My problem is that how calculate Effect (percentage) label of the input variables
by BernoulliNB Algorithm.
NB = BernoulliNB()
NB.fit(X_train, y_train)
and how calculate Effect (percentage) label of the input variables
解決
A Naive Bayes model consists of the probabilities $P(X_i|Class)$ for every feature $X_i$ and every label $Class$. So by looking at the parameters of the model one can see how important a particular feature is for a particular class. the opposite could be calculated as well: $P(Class|X_i)$ represents the distribution of the classes given a feature.
Now at the level of individual instances it's not so clear what would be the "effect" of a particular feature: For every class the posterior probability is:
$$P(Class| X_1,..,X_n) = \frac{P(Class)\prod_i P(X_i|Class)}{P(X_1,..,X_n)}$$
You can easily order the features by how much they contribute to the prediction, i.e. the class which obtains the maximum posterior probability (for instance obtain the top 3 features). However you cannot quantify precisely the effect of each feature, because the prediction is not a linear combination of the features.

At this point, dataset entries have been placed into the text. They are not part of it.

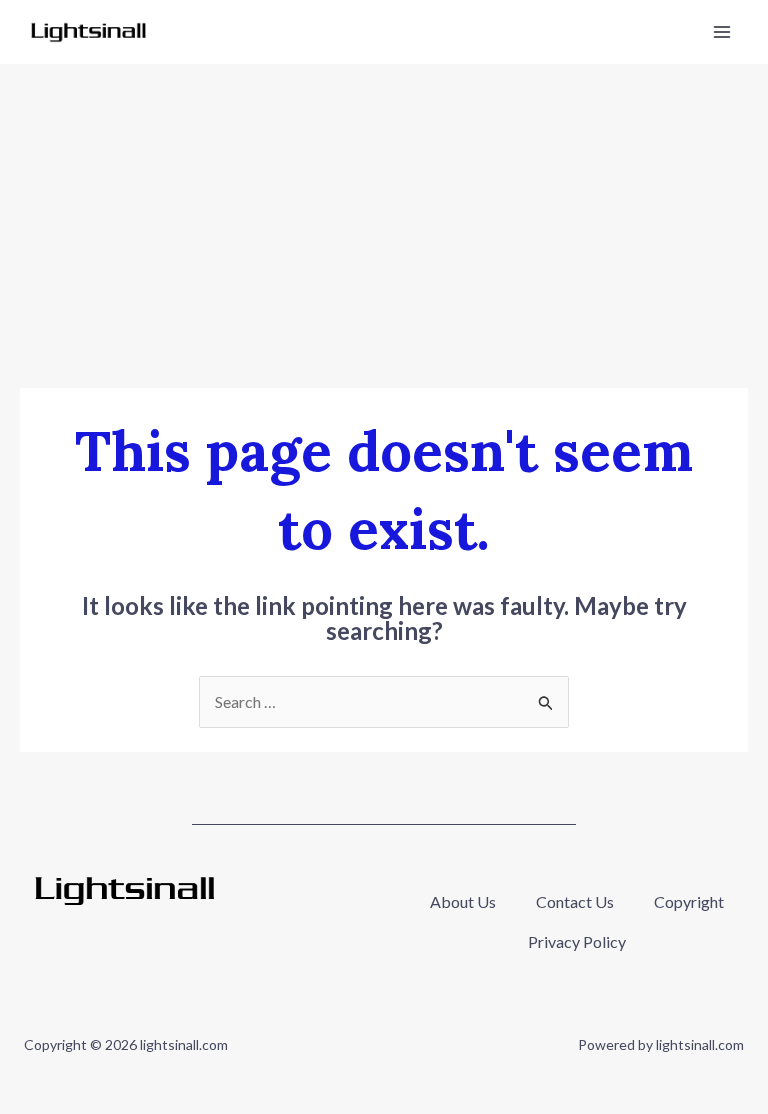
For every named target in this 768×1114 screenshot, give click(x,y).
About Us (463, 901)
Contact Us (575, 901)
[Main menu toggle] (722, 32)
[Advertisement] (384, 214)
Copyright (689, 901)
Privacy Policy (577, 941)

[Details added following comments]
Due to the NB assumption that features are independent, we have:
$P(Class|X_1,..,X_n) = \prod_i P(X_i|Class)$
$P(Class|X_1,..,X_n) = P(X_1|Class) * P(X_2|Class) * .. * P(X_n|Class)$
From the conditional definition:
$P(Class|X_1,..,X_n) = P(Class,X_1,..,X_n) / P(X_1,..,X_n)$
which gives:
$P(Class,X_1,..,X_n) = P(Class) * P(Class|X_1,..,X_n)$ $P(Class,X_1,..,X_n) = P(Class) * P(X_1|Class) * P(X_2|Class) * .. * P(X_n|Class)$
Now we use the marginal to calculate $P(X_1,..,X_n)$:
$P(X_1,..,X_n) = \sum_j P(Class_j,X_1,..,X_n)$ $P(X_1,..,X_n) = P(Class_1,X_1,..,X_n) + .. + P(Class_n,X_1,..,X_n)$
So at the end we have $P(Class,X_1,..,X_n)$ and $P(X_1,..,X_n)$, so we can calculate:
$P(Class|X_1,..,X_n) = P(Class,X_1,..,X_n) / P(X_1,..,X_n)$
Note that if you do all these steps you should obtain the same probability for $P(Class|X_1,..,X_n)$ as the one returned by the function predict_proba
.
Caution: the functions feature_log_prob_
and class_log_prior_
don't give you the probability directly, they give you the logarithm of the prob. So you need to apply exponential in order to get back the probability.